Welcome to the New Not Normal
If you're confused by the current banking crisis, that's entirely understandable: We live in very confusing times.
The big picture: The 70 years from 1946 to 2015 individuals and companies could make long-term plans. Then in quick succession came 2016 (Brexit and Trump), 2020 (COVID-19) and 2022 (Russia invading Ukraine).
- The pandemic, in particular, broke the very foundations of the global economy, from our supply chains to our sense of time to our ability to agree on scientific facts.
Why it matters: My new book, "The Phoenix Economy," is an examination of "life, work, and money in the New Not Normal" — how we should get used to unexpected things that don't make a lot of sense.
Where it stands: The banking crisis has felled three huge banks — all with more than $100 billion in assets.
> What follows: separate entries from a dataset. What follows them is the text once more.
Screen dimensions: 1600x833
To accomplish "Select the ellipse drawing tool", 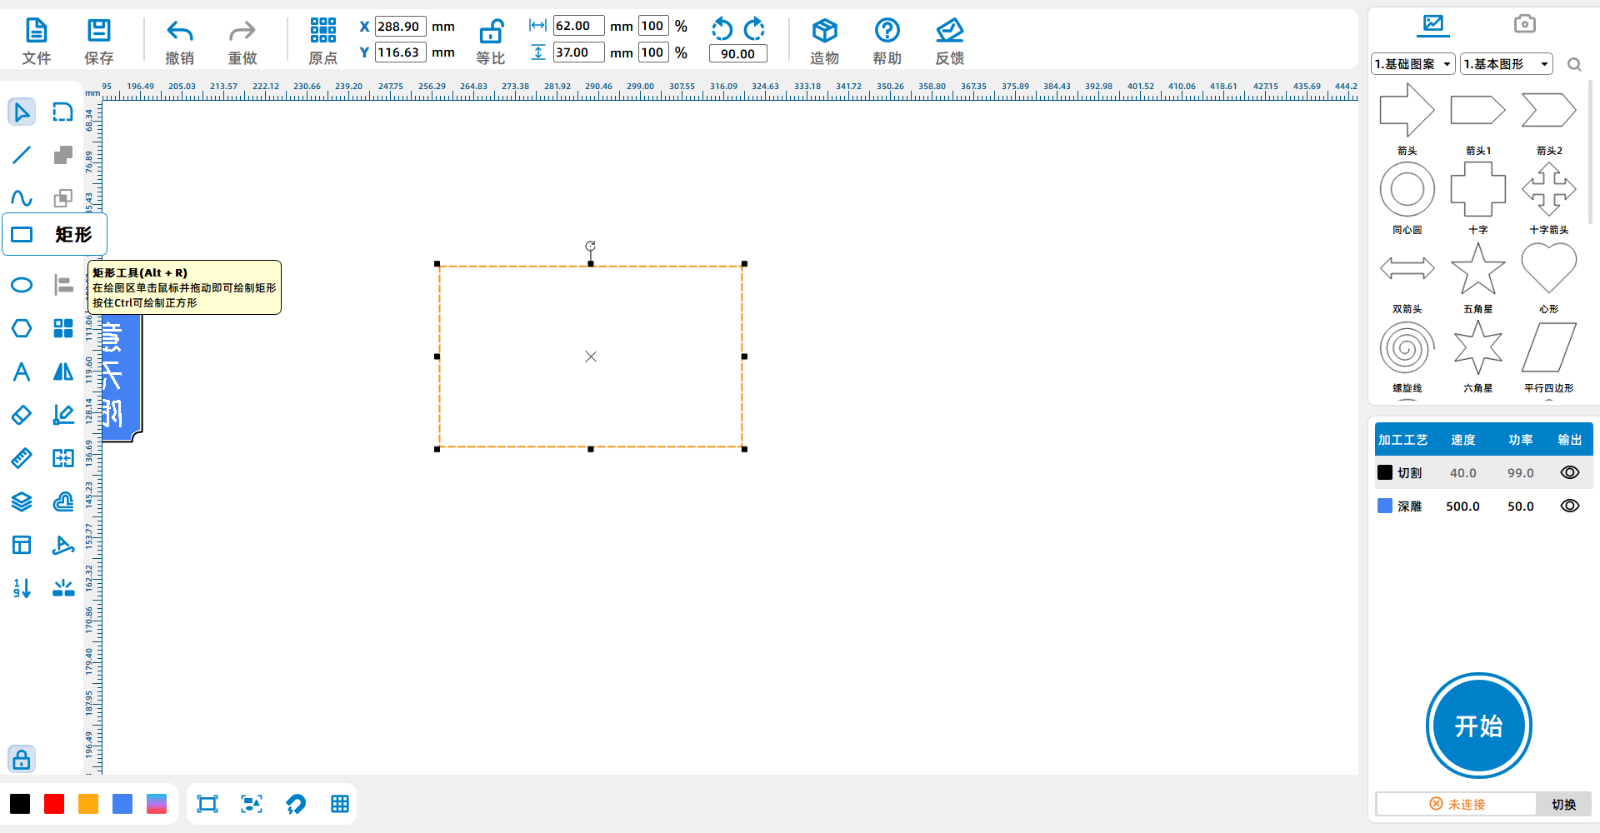I will (21, 285).
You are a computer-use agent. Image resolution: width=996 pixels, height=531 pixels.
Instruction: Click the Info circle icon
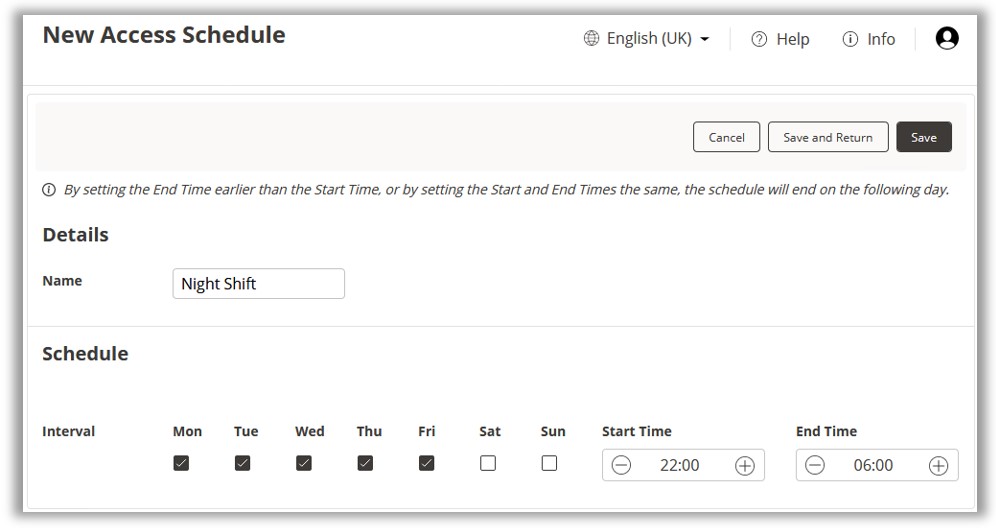(851, 40)
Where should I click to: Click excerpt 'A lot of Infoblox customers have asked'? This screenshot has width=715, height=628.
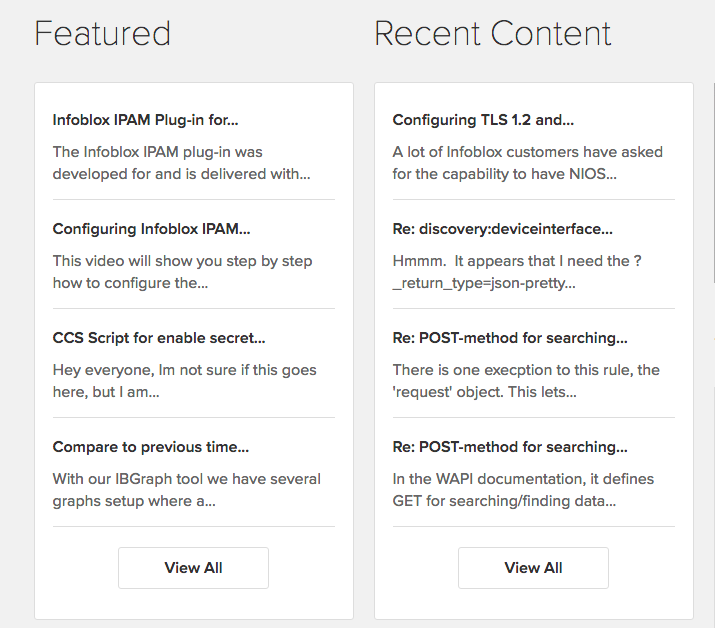pyautogui.click(x=528, y=163)
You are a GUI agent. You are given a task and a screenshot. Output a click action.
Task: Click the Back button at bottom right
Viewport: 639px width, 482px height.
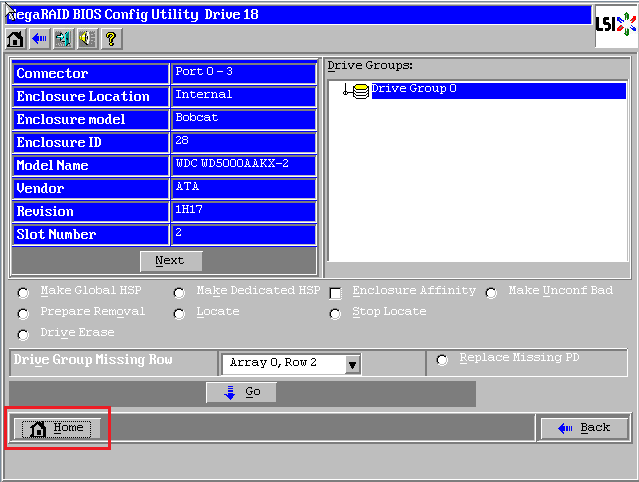[584, 428]
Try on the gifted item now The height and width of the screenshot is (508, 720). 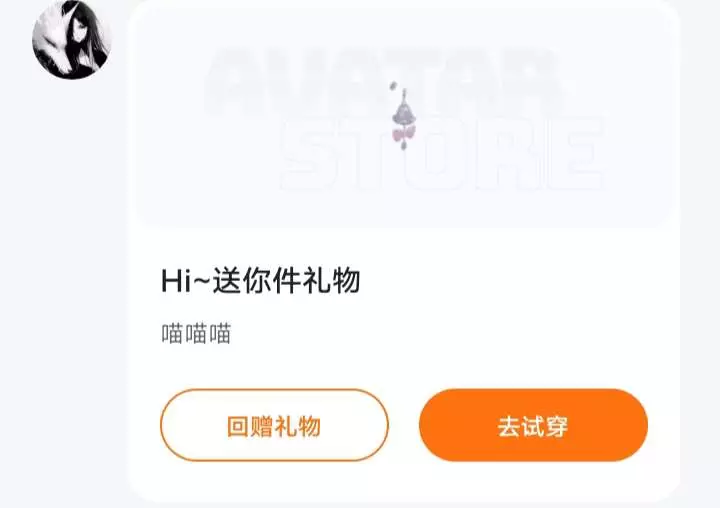pos(533,425)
Paradoxically, the number of small-bank failures this year remains stuck at zero.
- In normal times, bankers worry about loan defaults, which are currently at historic lows. Instead, what caused the bank failures was the huge amount of money that flowed into Silicon Valley Bank and First Republic Bank as stimulus funds spilled across the economy.
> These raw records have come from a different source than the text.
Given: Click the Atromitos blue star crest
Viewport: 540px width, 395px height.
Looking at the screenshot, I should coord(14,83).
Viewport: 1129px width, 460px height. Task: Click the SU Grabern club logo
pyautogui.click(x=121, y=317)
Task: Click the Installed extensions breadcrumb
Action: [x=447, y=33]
- Those deposits proved to be much flightier than any bankers anticipated. If they'd never arrived, the banks would have been fine, but their arrival and then departure in quick succession proved fatal.
What's next: We know now to expect the unexpected. There will be more pandemics — the chances we'll go another 100 years before the next one are almost nil.
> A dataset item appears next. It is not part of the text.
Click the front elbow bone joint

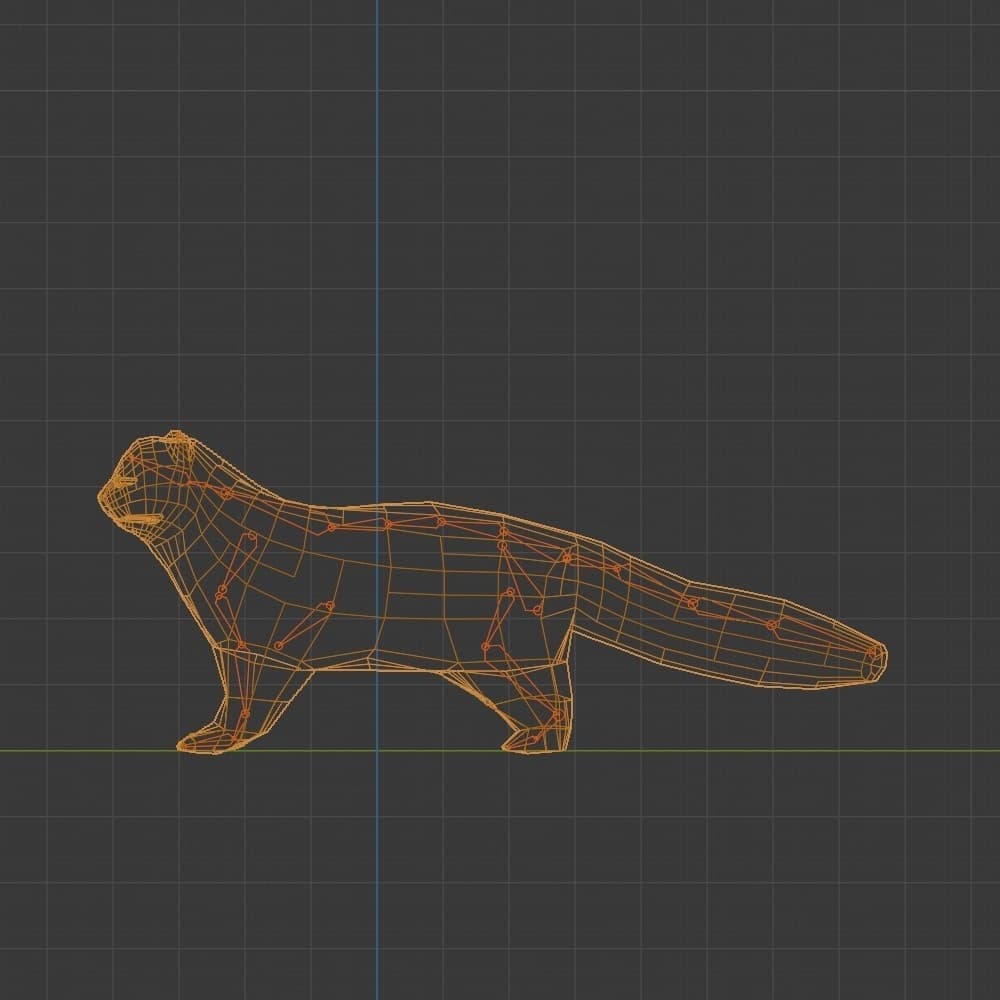pyautogui.click(x=219, y=596)
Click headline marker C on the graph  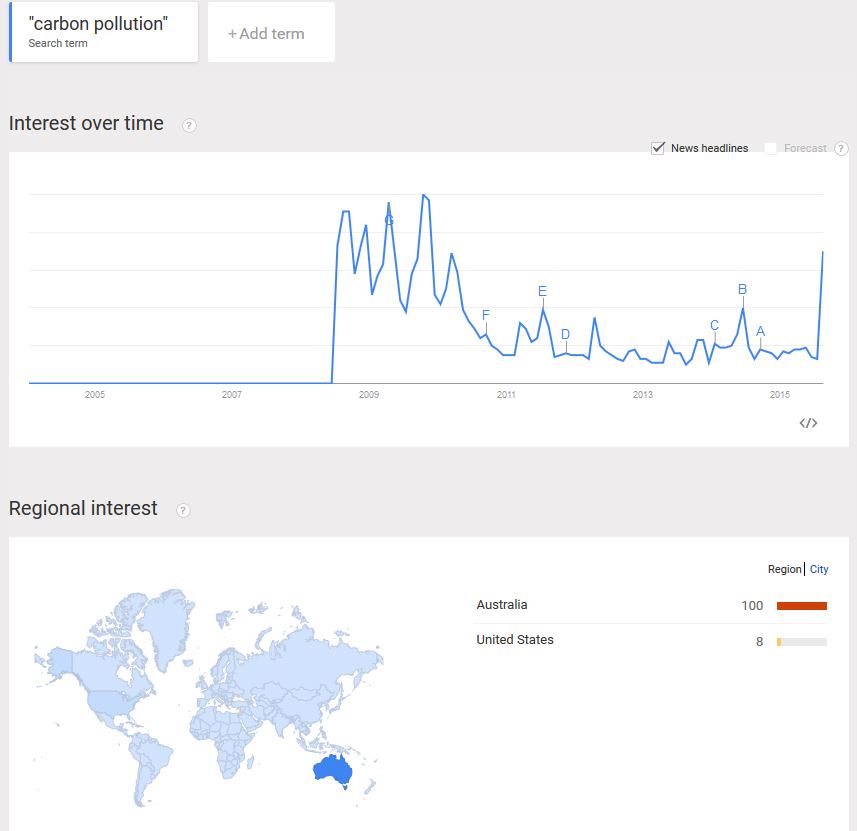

- The long arc of history will become jagged and unpredictable. Both domestic and international politics are running hot by postwar standards and will remain that way, the flames of conflict fueled by inexorable global climate change.
- Will AI kill us all? Probably not — but it's easy to see why, in the New Not Normal, people are worried about that. This is a world of black swans.
The bottom line: The biggest lesson the pandemic taught us was YOLO — you only live once. Live your best life today, for no one knows what tomorrow might bring.
- In the phoenix economy, we're no longer able to count on the kind of things we used to be able to take for granted. Tragedy and triumph will both become more common. But underlying it all is a renewed appreciation for life itself — our own, and everybody else’s, too.